Methods for producing polypeptides by host organisms transformed with recombinant DNA molecules are well known (for a general review, see the Feb. 11, 1983 issue of Science, 219:535 entitled "Biotechnology"). Such recombinant production methods generally comprise preparing a DNA sequence encoding a polypeptide of interest, inserting it into an expression vehicle (e.g. a virus or a plasmid) to produce a recombinant DNA molecule in which the DNA sequence is under the control of an expression control sequence, transforming a suitable host organism with the recombinant DNA molecule, and culturing the host to produce the polypeptide of interest.
The level of recombinant production of polypeptides in a host cell is governed by four major factors: (1) the number of copies of the DNA sequence encoding the polypeptide, (2) the efficiency with which those DNA sequences are transcribed to messenger RNA ("mRNA"), (3) the efficiency with which the mRNA is translated to polypeptides, and (4) the stability of the polypeptides in the host cell. Transcription and translation together comprise expression of a DNA sequence. Efficiency of transcription in turn is dependent upon, inter alia, various sequences such as, for example, promoters and effector binding sites that serve as loci to initiate mRNA synthesis. Transcription terminator sequences ("transcription terminators") are stop sites for RNA polymerase which halt or regulate transcription. Transcriptional regulation is achieved by modulating the efficiency with which the RNA polymerase can recognize and interact with a given DNA sequence to initiate or to terminate RNA transcription (Rosenberg and Court, 1979, Ann. Rev. Genet. 13:319). For example, such interaction of promoter and terminator regions may be observed in the transcriptional regions of some E. coli plasmids where transcription terminators appear to balance transcription initiated by promoters of different strengths (Stuber and Bujard, 1981, Proc. Natl. Acad. Sci. USA 78:167).
This interaction of promotion and transcription termination has also been observed in the cloning of very strong promoters. For example, although strong promoters are desirable for increasing the expression level of a DNA sequence, such promoters may interfere with replication of plasmids containing them. Stable plasmids containing strong promoters from bacteriophage T5 have been constructed using natural transcription terminators downstream from the strong promoters. In the absence of such terminators, it had not been possible to clone these strong T5 promoters (Gentz et al., 1981, Proc. Natl. Acad. Sci. USA 78:4936).

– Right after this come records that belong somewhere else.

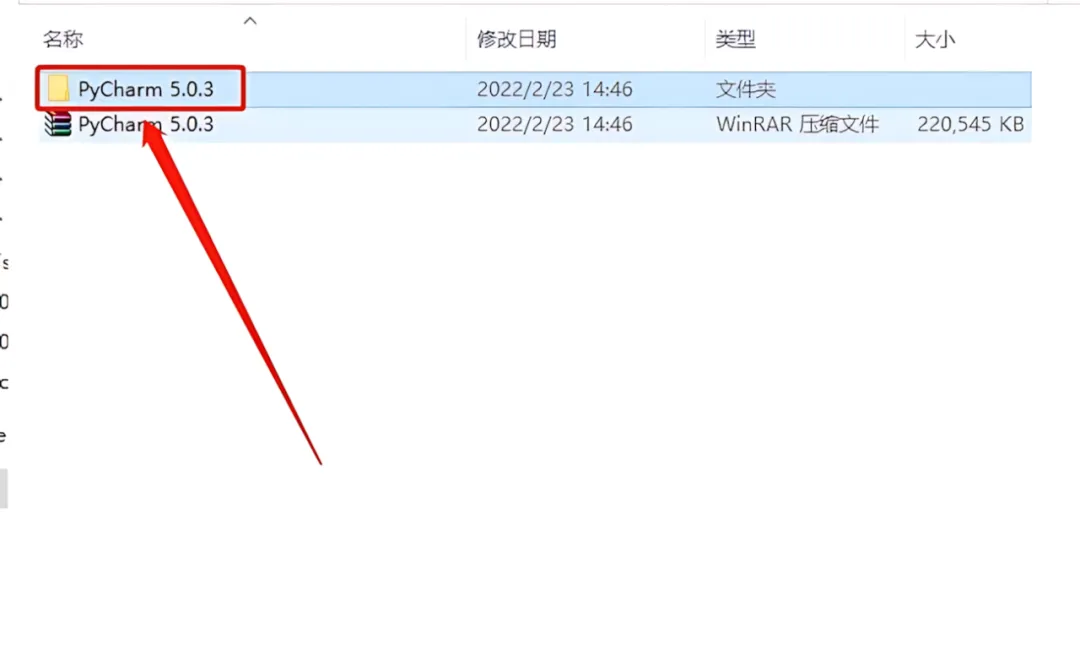This screenshot has width=1080, height=649.
Task: Sort by the 类型 column header
Action: [x=736, y=39]
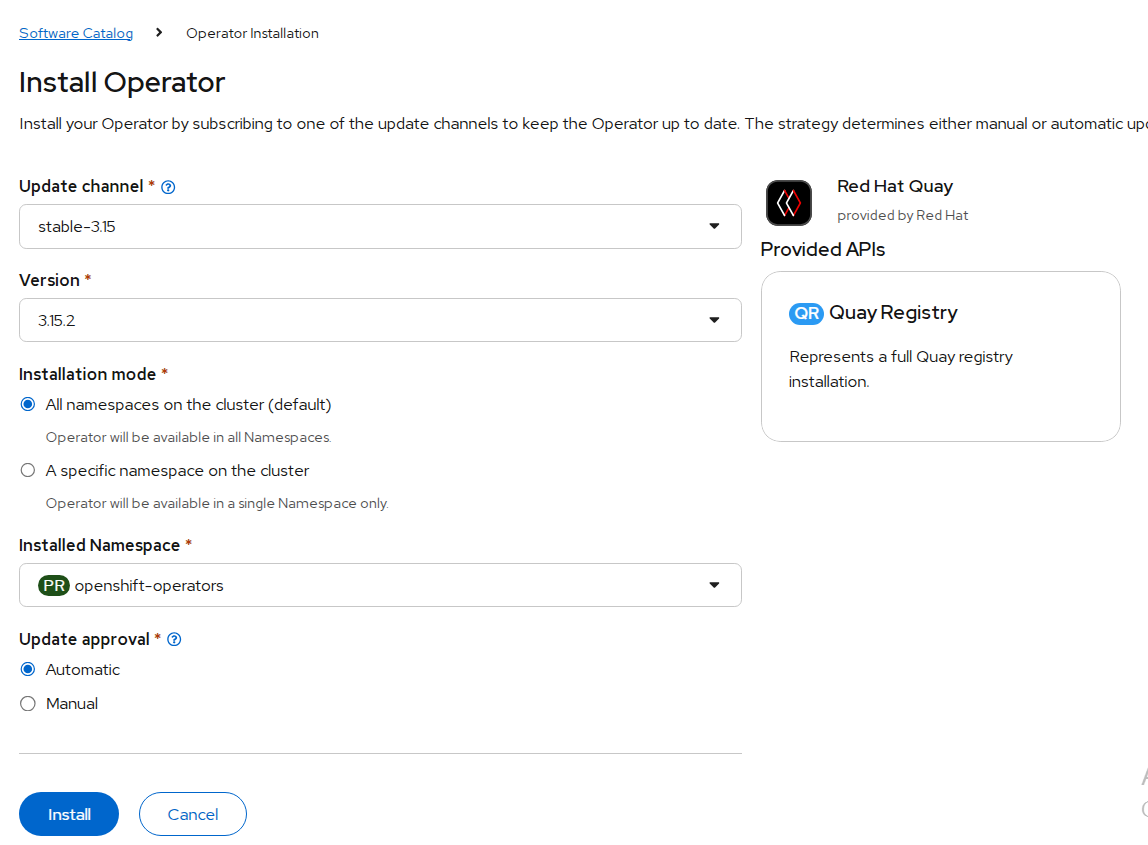Expand the Version 3.15.2 dropdown
This screenshot has width=1148, height=845.
[x=380, y=320]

Finally, transcription termination may be useful in avoiding the potential disadvantages of the expression or control of a particular gene sequence by "read-through" transcription from promoters in other regions of the expression vector.
Several natural transcription terminators are known. They are divided generally into two classes, independent, and factor-dependent transcription terminators (Holmes et al., 1983, Cell 32:1029. Independent transcription terminators may function independently of other products as stop sites for RNA polymerase. In vivo independent transcription terminators are usually located at the ends, within and between the genes of operons. For example, independent transcription terminators are found near the beginning of biosynthetic operons that are regulated by attenuation, such as the trp operon (Holmes et al., supra). As attenuators, independent terminators regulate expression of downstream cistrons. Independent terminators have also been found to control other types of transcriptional units. Although most independent transcription terminators function only in a single orientation, some bidirectional transcription terminators are also known to exist (Holmes et al., supra).

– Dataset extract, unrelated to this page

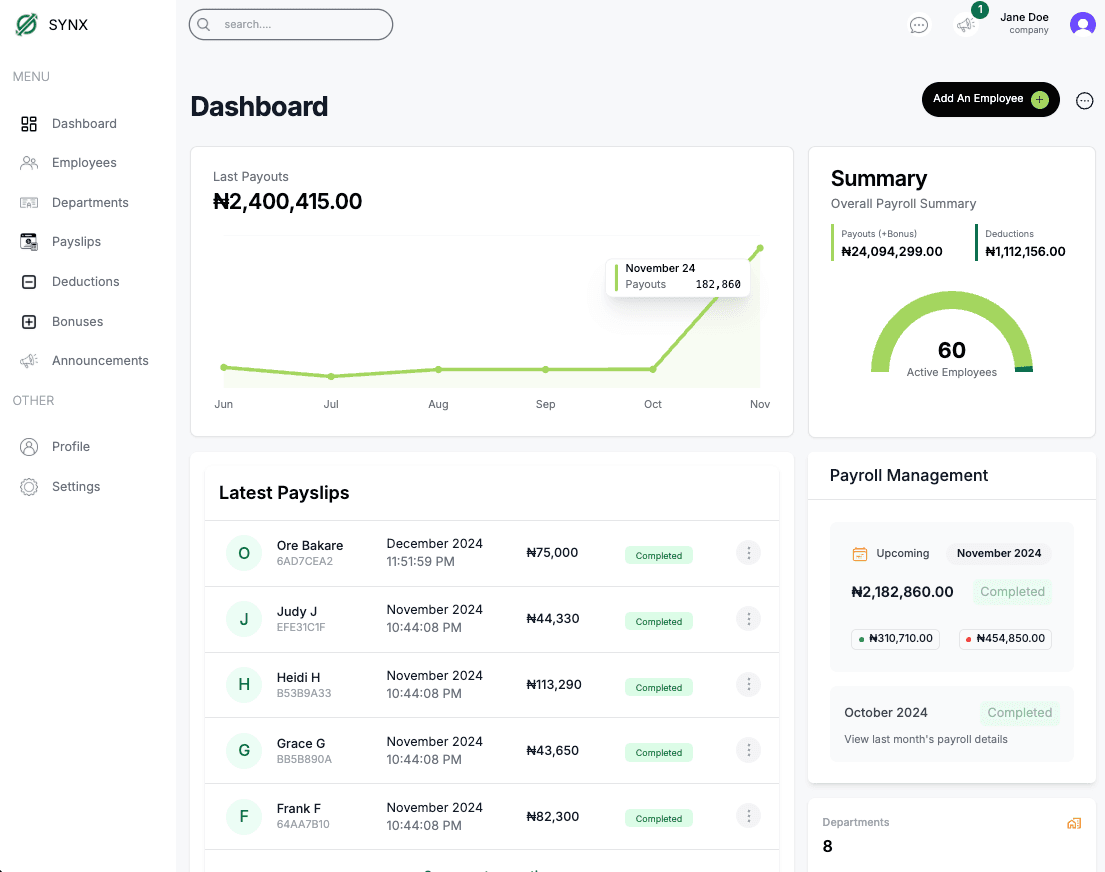This screenshot has width=1105, height=872.
Task: Open the notifications megaphone icon
Action: click(965, 25)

Generally, independent transcription terminator regions are structurally similar. For example, most terminators include a GC-rich sequence preceding the termination site and a sequence of T-residues in the nontemplate DNA strand attached to the termination site. The RNA polymerase traverses the GC-rich sequence to produce mRNA which can form a stable base-paired stem-and-loop structure within the mRNA. Transcription then usually terminates just downstream from the stem-and-loop structure where the T-residues result in a RNA ending with a sequence primarily comprising uridylate residues (Rosenberg and Court, supra; Holmes et al., supra; and Brennan and Geiduschek, 1983, Nucl. Acids Res. 11:4157).

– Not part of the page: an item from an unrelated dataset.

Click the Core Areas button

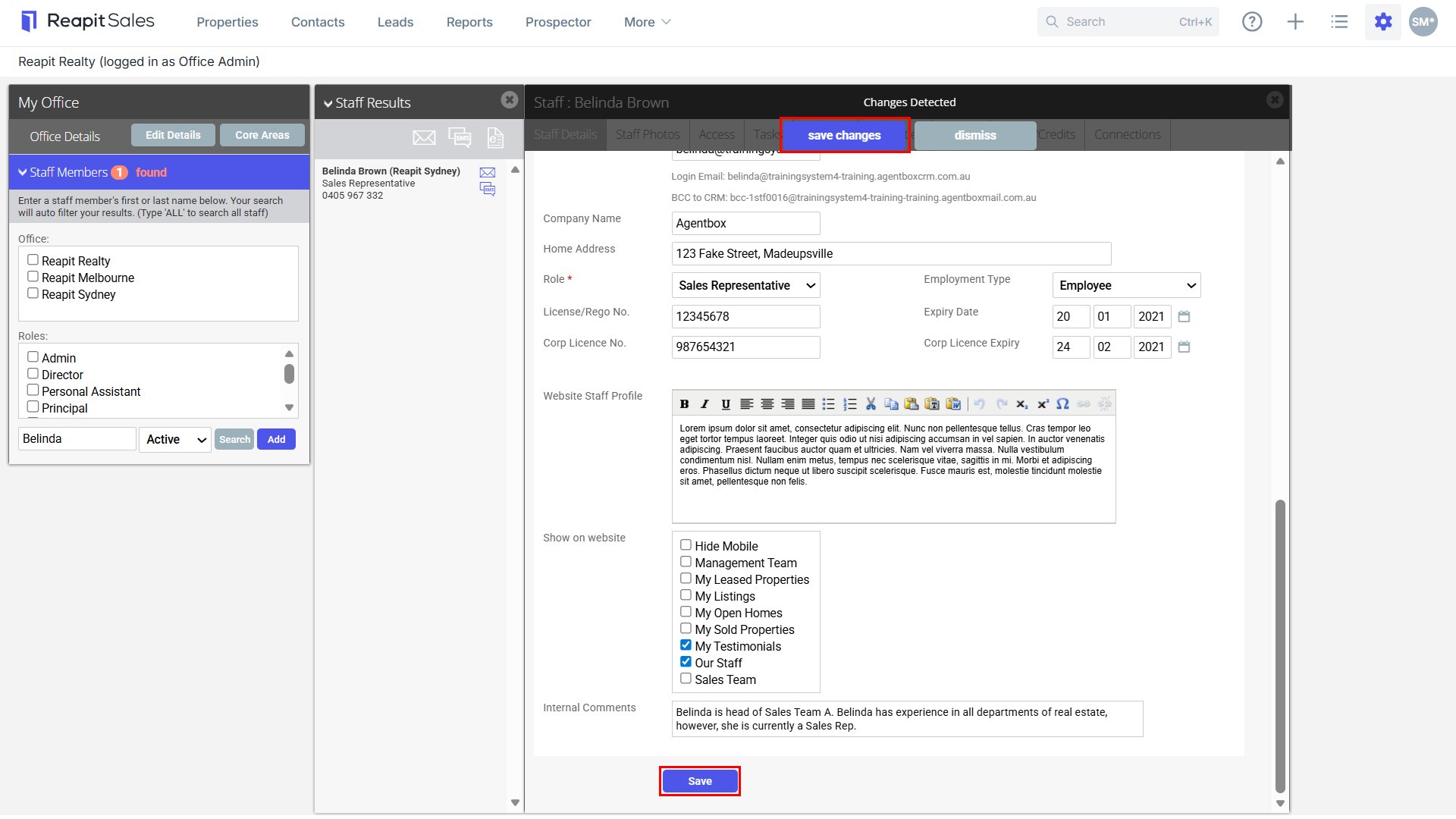[262, 135]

Although these regions of independent transcription termination have certain similarities, it is extremely difficult, if not impossible, to predict from DNA sequence information alone which regions of DNA will be recognized by RNA polymerase as a transcription terminator. Neither is it yet understood how nucleotide similarities observed at the primary sequence level contribute to specifying a transcription termination function (Rosenberg and Court, supra).
The second general class of transcription terminators is the factor-dependent terminators. Factor-dependent terminators require ancillary products or factors to function as stop sites for RNA polymerase. Factor-dependent terminators comprise a large and diverse group of DNA sequences that are very complex in structure and function (Holmes et al., supra).